| SOURCE DOCUMENT |
◇ ◇ ◇
YES(?,O(n^1))
We are left with following problem, upon which TcT provides the
certificate YES(?,O(n^1)).
Strict Trs:
{ rec[flip_0][1](E()) -> E()
, rec[flip_0][1](Z(x1)) -> O(rec[flip_0][1](x1))
, rec[flip_0][1](O(x1)) -> Z(rec[flip_0][1](x1))
, main(x1) -> rec[flip_0][1](x1) }
Obligation:
innermost runtime complexity
Answer:
YES(?,O(n^1))
The input was oriented with the instance of 'Small Polynomial Path
Order (PS,1-bounded)' as induced by the safe mapping
safe(E) = {}, safe(rec[flip_0][1]) = {}, safe(Z) = {1},
safe(O) = {1}, safe(main) = {}
and precedence
main > rec[flip_0][1] .
Following symbols are considered recursive:
{rec[flip_0][1]}
The recursion depth is 1.
For your convenience, here are the satisfied ordering constraints:
rec[flip_0][1](E();) > E()
rec[flip_0][1](Z(; x1);) > O(; rec[flip_0][1](x1;))
rec[flip_0][1](O(; x1);) > Z(; rec[flip_0][1](x1;))
main(x1;) > rec[flip_0][1](x1;)
Hurray, we answered YES(?,O(n^1))
◇ ◇ ◇
| STATED GOAL A |
Reproduce the records from the line containing "Switch to the 1年 period tab" to the line containing "click(87, 581)", with both of those lines included.

| EXCERPTED RECORDS |
◇ ◇ ◇
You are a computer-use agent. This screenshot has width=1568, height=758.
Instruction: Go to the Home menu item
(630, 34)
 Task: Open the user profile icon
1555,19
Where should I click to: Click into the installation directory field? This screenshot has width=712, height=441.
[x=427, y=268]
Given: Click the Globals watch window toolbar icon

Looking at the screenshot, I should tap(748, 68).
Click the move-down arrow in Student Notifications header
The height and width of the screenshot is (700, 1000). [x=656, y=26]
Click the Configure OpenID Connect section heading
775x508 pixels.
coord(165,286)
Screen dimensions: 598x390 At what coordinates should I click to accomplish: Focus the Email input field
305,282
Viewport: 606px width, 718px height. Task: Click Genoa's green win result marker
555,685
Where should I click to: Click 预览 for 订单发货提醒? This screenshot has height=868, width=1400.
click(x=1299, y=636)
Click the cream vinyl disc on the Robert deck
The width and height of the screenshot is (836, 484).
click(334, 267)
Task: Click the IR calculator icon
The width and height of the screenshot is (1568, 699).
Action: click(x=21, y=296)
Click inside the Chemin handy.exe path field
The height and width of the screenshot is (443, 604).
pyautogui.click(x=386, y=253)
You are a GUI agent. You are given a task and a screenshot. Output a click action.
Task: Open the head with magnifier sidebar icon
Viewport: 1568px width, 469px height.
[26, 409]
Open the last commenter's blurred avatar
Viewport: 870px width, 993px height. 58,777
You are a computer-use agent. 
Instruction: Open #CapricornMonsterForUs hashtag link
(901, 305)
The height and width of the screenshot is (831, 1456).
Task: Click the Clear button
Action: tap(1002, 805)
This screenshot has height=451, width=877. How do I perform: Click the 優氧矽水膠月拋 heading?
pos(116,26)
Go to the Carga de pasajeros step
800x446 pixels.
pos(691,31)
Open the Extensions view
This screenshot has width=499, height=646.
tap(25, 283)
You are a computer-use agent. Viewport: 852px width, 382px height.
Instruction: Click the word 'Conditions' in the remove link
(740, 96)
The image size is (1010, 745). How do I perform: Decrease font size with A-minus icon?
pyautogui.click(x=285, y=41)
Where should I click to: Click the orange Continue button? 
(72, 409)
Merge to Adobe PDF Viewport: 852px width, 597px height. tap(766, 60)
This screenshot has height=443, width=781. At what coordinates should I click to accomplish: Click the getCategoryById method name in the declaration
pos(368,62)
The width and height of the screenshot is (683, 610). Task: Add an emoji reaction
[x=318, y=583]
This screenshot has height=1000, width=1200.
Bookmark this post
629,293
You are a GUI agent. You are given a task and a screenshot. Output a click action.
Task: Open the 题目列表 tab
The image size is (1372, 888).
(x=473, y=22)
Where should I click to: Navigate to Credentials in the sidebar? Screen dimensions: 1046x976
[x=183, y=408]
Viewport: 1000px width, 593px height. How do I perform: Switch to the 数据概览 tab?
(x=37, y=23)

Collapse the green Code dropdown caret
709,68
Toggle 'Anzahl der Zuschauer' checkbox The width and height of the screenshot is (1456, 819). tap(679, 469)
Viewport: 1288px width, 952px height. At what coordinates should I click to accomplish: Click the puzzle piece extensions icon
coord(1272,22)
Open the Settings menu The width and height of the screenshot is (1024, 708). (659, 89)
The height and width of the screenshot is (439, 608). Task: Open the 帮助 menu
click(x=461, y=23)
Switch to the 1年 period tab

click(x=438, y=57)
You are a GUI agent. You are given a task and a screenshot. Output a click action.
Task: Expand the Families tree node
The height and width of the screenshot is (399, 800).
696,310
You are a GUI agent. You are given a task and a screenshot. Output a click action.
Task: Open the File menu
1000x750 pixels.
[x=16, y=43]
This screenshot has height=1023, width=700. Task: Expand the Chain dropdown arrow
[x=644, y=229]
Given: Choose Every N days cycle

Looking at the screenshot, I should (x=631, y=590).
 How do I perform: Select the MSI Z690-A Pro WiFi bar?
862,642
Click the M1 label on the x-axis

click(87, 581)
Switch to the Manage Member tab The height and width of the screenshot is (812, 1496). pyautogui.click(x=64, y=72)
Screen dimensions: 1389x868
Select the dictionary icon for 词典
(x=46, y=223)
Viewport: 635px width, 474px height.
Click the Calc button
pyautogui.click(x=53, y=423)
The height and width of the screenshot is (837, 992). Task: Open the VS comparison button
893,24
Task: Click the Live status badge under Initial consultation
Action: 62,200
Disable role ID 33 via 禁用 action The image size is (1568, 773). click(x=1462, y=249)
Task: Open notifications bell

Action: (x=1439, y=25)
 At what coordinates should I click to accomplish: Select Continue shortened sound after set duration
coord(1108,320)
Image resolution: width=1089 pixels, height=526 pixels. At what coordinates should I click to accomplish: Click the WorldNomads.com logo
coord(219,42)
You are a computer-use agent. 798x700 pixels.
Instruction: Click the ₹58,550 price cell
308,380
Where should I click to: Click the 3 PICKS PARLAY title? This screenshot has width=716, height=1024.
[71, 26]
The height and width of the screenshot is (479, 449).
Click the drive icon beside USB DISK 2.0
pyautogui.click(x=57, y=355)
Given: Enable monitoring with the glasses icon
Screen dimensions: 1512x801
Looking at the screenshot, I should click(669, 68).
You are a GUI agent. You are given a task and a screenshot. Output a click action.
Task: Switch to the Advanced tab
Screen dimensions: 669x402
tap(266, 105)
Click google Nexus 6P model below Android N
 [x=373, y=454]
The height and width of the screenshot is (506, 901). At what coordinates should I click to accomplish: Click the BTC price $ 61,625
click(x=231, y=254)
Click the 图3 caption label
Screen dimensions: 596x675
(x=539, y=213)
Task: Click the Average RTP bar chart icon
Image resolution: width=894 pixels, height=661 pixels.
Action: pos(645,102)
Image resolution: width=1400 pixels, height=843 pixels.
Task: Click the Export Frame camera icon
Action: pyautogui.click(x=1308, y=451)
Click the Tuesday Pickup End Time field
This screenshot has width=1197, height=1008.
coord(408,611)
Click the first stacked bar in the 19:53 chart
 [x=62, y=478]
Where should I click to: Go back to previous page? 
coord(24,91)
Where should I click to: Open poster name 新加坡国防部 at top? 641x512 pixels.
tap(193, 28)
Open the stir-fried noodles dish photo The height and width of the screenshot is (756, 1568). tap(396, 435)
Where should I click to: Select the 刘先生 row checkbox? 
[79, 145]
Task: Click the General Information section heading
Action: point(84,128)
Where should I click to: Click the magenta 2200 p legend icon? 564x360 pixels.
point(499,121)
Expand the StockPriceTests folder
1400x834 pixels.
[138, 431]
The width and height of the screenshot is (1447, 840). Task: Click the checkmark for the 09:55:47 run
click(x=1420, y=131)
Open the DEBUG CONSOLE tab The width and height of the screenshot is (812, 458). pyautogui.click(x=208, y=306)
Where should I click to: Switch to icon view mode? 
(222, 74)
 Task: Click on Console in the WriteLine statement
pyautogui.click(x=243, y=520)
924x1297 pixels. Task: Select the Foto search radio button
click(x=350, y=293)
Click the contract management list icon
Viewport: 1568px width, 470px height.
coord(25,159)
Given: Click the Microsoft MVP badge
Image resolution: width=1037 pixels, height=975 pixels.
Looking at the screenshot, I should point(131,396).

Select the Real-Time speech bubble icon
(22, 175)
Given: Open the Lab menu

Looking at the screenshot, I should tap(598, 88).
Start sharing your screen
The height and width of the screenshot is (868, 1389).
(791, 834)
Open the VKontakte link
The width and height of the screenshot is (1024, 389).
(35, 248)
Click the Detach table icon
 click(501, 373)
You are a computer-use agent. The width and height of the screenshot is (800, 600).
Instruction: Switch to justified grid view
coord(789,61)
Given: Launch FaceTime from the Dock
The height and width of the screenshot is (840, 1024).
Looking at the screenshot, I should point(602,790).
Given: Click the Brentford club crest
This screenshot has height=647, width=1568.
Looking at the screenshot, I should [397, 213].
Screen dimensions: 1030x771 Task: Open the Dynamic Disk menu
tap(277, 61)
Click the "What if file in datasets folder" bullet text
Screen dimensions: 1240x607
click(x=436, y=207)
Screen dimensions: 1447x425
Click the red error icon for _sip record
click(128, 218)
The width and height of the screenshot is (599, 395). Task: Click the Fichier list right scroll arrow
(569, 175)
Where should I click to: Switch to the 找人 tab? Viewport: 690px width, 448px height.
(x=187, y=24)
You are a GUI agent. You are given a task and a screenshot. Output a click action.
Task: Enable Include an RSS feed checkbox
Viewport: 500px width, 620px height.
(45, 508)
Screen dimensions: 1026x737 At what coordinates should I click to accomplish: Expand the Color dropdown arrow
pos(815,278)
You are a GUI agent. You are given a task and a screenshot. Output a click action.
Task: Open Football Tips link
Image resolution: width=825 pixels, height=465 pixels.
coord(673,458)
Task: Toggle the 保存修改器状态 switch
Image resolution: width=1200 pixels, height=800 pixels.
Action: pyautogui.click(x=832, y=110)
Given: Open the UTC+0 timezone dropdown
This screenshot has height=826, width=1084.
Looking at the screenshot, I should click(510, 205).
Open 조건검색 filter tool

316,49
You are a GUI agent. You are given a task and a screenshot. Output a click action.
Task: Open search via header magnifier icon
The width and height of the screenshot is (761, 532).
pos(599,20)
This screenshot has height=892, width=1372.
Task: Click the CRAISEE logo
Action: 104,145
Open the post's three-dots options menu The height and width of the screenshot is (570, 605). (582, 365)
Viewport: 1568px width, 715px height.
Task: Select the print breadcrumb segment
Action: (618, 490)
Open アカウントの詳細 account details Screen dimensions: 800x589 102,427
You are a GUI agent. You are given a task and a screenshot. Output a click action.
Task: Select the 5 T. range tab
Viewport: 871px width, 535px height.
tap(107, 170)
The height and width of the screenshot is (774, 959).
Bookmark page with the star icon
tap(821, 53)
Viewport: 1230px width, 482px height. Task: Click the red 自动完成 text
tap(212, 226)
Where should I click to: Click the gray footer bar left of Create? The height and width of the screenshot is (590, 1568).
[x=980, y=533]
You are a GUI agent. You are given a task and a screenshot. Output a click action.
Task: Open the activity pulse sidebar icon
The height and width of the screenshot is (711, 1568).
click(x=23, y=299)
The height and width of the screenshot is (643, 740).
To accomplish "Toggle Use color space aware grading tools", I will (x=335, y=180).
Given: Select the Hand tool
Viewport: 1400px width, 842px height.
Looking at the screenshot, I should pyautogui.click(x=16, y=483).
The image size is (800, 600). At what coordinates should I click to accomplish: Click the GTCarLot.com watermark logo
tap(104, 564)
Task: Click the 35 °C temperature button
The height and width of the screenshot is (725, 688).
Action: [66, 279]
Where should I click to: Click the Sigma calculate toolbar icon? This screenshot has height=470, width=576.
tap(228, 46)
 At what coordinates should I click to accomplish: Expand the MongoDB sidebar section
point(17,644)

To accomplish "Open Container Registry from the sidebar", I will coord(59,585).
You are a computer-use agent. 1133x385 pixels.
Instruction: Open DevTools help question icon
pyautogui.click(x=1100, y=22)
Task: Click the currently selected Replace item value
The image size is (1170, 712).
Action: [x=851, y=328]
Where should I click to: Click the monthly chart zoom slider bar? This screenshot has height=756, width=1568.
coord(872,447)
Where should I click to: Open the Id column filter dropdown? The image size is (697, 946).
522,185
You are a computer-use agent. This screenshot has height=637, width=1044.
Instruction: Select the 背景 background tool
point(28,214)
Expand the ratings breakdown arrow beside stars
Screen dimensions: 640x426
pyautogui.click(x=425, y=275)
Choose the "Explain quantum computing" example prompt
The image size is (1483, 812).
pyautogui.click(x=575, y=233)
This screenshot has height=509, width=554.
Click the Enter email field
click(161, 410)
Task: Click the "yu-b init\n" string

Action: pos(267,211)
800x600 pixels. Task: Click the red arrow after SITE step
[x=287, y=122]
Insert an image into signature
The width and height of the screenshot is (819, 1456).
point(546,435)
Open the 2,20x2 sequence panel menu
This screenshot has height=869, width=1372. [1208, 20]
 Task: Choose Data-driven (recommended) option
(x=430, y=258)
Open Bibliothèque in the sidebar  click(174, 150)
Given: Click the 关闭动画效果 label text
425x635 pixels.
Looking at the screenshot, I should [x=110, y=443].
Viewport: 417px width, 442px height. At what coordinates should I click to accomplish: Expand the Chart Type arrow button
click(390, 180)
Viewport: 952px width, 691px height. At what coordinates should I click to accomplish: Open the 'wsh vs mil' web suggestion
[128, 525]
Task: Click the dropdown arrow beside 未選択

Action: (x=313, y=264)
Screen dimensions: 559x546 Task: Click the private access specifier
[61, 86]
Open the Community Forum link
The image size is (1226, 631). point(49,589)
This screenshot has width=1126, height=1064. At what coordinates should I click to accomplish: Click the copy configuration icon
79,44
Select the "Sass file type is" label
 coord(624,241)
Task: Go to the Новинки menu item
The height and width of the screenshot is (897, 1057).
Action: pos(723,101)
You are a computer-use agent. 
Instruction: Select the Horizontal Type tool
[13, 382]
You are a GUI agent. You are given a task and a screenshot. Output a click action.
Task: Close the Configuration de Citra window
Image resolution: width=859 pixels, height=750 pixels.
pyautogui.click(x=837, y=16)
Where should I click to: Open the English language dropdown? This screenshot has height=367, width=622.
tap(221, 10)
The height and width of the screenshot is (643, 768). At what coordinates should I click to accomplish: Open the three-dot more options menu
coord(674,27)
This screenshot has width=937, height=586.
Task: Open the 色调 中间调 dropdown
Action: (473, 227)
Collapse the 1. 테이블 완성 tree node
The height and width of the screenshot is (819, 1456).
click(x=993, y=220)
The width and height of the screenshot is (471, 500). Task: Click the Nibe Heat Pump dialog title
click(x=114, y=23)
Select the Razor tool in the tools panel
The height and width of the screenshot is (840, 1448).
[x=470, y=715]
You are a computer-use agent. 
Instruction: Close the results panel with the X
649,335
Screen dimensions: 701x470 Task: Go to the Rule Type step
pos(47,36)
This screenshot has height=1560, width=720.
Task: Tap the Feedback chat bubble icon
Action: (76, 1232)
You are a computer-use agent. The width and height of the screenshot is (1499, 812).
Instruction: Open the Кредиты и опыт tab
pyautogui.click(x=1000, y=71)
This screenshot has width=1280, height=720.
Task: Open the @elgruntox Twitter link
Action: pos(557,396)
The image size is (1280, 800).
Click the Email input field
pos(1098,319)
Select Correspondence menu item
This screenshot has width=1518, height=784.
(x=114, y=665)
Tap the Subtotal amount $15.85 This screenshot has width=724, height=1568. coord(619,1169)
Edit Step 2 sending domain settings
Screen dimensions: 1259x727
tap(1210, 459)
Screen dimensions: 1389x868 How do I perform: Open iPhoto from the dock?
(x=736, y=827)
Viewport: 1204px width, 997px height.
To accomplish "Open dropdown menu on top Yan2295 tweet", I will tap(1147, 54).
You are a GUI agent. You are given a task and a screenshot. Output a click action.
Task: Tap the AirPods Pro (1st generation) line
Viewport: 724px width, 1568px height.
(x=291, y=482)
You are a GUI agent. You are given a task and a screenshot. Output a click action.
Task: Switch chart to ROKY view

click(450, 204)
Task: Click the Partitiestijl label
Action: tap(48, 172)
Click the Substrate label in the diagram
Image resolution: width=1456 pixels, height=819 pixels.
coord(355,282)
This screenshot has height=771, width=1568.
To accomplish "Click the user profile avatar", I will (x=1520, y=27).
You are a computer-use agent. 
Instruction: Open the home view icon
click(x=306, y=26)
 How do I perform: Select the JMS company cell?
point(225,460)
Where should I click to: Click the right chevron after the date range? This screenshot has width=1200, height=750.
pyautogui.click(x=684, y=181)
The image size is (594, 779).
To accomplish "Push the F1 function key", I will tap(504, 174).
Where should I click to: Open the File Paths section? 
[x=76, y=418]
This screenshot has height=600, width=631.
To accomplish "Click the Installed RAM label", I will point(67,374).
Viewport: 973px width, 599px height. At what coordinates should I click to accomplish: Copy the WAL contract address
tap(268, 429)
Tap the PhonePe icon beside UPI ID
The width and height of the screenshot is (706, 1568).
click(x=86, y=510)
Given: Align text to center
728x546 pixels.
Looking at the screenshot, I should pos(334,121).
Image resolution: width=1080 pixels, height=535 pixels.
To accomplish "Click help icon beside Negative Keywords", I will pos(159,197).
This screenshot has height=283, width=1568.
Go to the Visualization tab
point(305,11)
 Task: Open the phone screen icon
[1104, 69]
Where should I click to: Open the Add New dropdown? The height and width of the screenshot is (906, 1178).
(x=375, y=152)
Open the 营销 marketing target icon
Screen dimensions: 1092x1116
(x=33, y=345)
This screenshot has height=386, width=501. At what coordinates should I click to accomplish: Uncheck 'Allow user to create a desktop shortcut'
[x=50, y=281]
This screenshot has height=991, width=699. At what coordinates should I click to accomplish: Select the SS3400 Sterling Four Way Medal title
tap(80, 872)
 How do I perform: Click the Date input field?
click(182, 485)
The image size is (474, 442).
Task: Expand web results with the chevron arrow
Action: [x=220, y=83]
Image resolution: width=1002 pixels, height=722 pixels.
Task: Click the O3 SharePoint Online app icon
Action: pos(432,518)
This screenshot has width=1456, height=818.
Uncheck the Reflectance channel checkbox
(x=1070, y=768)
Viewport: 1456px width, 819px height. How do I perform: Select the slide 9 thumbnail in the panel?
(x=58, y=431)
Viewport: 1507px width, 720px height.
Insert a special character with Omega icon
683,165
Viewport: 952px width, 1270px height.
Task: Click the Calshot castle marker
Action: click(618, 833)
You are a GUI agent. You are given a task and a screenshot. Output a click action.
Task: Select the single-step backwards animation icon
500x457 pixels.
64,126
◇ ◇ ◇
| STATED GOAL B |
Write out the complexity proof word for word from "rec[flip_0][1](Z(; x1);) >" to "we answered YES(?,O(n^1))".

| EXERCISE ANSWER A |
Switch to the 1年 period tab

click(x=438, y=57)
You are a GUI agent. You are given a task and a screenshot. Output a click action.
Task: Expand the Families tree node
The height and width of the screenshot is (399, 800).
696,310
You are a GUI agent. You are given a task and a screenshot. Output a click action.
Task: Open the File menu
1000x750 pixels.
[x=16, y=43]
This screenshot has height=1023, width=700. Task: Expand the Chain dropdown arrow
[x=644, y=229]
Given: Choose Every N days cycle

Looking at the screenshot, I should (x=631, y=590).
 How do I perform: Select the MSI Z690-A Pro WiFi bar?
862,642
Click the M1 label on the x-axis

click(87, 581)

| EXERCISE ANSWER B |
rec[flip_0][1](Z(; x1);) > O(; rec[flip_0][1](x1;))
rec[flip_0][1](O(; x1);) > Z(; rec[flip_0][1](x1;))
main(x1;) > rec[flip_0][1](x1;)
Hurray, we answered YES(?,O(n^1))